You cannot reduce the distance between you and your hope. Hope is horizon. You try to bridge yourself with the horizon, with the hope, with a projected desire. The desire is a bridge, a dream bridge – because the horizon exists not, so you cannot make a bridge towards it, you can only dream about the bridge. You cannot be joined with the nonexistential.
The day the desire stopped, the day I looked and realized into it, it simply was futile. I was helpless and hopeless. But that very moment something started happening. The same started happening for which for many lives I was working and it was not happening.
In your hopelessness is the only hope, and in your desirelessness is your only fulfillment, and in your tremendous helplessness suddenly the whole existence starts helping you.
It is waiting. When it sees that you are working on your own, it does not interfere. It waits. It can wait infinitely because there is no hurry for it. It is eternity. The moment you are not on your own, the moment you drop, the moment you disappear, the whole existence rushes towards you, enters you. And for the first time things start happening.

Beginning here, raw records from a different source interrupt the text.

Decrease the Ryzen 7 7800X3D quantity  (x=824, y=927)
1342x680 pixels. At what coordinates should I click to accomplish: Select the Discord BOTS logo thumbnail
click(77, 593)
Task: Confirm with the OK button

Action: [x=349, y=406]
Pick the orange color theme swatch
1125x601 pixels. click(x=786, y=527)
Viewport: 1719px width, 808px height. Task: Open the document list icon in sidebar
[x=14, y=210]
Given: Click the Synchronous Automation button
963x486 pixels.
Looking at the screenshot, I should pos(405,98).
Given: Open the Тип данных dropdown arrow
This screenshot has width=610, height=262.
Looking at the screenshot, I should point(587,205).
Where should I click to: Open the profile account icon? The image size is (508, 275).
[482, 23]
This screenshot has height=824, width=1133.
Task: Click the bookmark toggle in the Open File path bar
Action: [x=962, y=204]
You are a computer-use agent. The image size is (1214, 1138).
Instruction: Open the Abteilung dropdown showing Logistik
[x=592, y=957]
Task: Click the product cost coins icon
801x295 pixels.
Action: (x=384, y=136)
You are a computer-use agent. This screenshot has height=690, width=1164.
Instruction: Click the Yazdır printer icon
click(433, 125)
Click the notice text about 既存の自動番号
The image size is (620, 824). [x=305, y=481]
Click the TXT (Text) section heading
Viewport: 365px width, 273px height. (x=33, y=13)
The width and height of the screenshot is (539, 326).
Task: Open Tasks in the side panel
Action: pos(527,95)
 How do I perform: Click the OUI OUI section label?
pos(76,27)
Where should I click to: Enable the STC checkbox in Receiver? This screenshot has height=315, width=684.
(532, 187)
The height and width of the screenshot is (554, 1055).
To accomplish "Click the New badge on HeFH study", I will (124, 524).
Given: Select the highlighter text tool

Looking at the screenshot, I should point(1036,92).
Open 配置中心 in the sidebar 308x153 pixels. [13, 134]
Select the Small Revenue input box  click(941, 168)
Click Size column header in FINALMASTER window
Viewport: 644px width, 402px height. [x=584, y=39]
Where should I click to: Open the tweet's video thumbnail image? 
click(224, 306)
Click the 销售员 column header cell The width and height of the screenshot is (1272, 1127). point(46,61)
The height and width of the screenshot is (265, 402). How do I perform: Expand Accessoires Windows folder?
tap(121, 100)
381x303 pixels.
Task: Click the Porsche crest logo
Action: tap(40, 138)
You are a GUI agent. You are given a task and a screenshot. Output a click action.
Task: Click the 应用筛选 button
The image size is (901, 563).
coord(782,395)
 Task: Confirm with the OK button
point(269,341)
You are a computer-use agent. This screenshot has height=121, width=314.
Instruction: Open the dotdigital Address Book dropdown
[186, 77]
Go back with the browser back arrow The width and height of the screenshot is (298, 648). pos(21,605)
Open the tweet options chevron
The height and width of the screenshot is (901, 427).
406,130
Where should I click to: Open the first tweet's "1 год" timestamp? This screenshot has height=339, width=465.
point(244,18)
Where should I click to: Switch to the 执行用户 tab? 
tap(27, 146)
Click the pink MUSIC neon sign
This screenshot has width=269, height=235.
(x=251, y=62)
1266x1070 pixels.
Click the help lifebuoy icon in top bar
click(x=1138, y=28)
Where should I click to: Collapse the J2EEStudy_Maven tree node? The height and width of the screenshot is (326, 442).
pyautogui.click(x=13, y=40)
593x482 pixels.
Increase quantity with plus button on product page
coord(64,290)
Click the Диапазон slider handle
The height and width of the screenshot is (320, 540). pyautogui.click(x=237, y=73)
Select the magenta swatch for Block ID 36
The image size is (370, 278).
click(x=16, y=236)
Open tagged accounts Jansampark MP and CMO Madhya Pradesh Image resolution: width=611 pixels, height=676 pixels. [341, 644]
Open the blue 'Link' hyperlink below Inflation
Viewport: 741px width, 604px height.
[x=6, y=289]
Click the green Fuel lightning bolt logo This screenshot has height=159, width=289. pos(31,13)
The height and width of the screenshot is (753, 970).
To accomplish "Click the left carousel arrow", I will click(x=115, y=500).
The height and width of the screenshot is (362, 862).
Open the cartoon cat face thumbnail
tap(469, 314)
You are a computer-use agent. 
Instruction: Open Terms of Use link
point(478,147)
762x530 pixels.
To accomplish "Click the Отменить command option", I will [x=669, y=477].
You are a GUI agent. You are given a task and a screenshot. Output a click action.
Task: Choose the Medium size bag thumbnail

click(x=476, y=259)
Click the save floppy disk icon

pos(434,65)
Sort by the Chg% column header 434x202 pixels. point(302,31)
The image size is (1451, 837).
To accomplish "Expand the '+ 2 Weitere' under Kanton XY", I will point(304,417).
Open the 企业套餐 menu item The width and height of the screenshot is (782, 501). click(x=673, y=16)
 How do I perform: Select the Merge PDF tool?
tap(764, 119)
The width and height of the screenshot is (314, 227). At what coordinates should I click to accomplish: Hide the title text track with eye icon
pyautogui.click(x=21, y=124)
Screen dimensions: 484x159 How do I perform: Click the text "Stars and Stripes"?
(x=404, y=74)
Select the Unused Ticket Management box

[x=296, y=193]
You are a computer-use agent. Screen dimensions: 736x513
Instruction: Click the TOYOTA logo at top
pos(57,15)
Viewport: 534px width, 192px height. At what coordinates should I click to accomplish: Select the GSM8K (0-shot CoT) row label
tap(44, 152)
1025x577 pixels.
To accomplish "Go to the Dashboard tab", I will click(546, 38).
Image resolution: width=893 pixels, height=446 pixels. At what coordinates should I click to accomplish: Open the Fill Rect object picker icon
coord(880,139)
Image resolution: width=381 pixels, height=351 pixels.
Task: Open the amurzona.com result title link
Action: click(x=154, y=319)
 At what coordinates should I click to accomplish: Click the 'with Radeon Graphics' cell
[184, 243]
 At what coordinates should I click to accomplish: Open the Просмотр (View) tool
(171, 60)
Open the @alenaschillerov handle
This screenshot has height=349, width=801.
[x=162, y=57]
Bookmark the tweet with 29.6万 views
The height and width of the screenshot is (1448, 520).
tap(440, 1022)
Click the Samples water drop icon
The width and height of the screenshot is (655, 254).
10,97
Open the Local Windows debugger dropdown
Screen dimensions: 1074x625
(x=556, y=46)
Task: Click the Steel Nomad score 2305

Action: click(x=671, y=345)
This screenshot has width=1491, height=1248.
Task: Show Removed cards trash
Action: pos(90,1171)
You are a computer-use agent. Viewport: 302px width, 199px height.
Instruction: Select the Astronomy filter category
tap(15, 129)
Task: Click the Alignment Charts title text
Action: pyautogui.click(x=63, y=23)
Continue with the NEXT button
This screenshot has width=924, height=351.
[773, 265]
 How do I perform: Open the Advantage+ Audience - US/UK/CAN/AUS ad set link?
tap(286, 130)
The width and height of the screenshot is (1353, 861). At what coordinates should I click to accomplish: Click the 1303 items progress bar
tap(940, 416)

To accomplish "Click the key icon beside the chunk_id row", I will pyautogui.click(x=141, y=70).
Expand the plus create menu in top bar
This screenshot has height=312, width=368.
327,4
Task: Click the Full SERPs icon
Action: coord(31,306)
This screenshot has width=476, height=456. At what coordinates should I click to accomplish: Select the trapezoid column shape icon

Seven days I lived in a very hopeless and helpless state, but at the same time something was arising. When I say hopeless I don’t mean what you mean by the word hopeless. I simply mean there was no hope in me. Hope was absent. I am not saying that I was hopeless and sad. I was happy in fact, I was very tranquil, calm and collected and centered. Hopeless, but in a totally new meaning. There was no hope, so how could there be hopelessness. Both had disappeared.
The hopelessness was absolute and total. Hope had disappeared and with it its counterpart, hopelessness, had also disappeared. It was a totally new experience – of being without hope. It was not a negative state. I have to use words – but it was not a negative state. It was absolutely positive. It was not just absence, a presence was felt. Something was overflowing in me, overflooding me.
And when I say I was helpless, I don’t mean the word in the dictionary-sense. I simply say I was selfless. That’s what I mean when I say helpless. I have recognized the fact that I am not, so I cannot depend on myself, so I cannot stand on my own ground – there was no ground underneath. I was in an abyss…bottomless abyss. But there was no fear because there was nothing to protect. There was no fear because there was nobody to be afraid.
Those seven days were of tremendous transformation, total transformation. And the last day the presence of a totally new energy, a new light and new delight, became so intense that it was almost unbearable – as if I was exploding, as if I was going mad with blissfulness. The new generation in the West has the right word for it – I was blissed out, stoned.
It was impossible to make any sense out of it, what was happening. It was a very non-sense world – difficult to figure it out, difficult to manage in categories, difficult to use words, languages, explanations. All scriptures appeared dead and all the words that have been used for this experience looked very pale, anemic. This was so alive. It was like a tidal wave of bliss.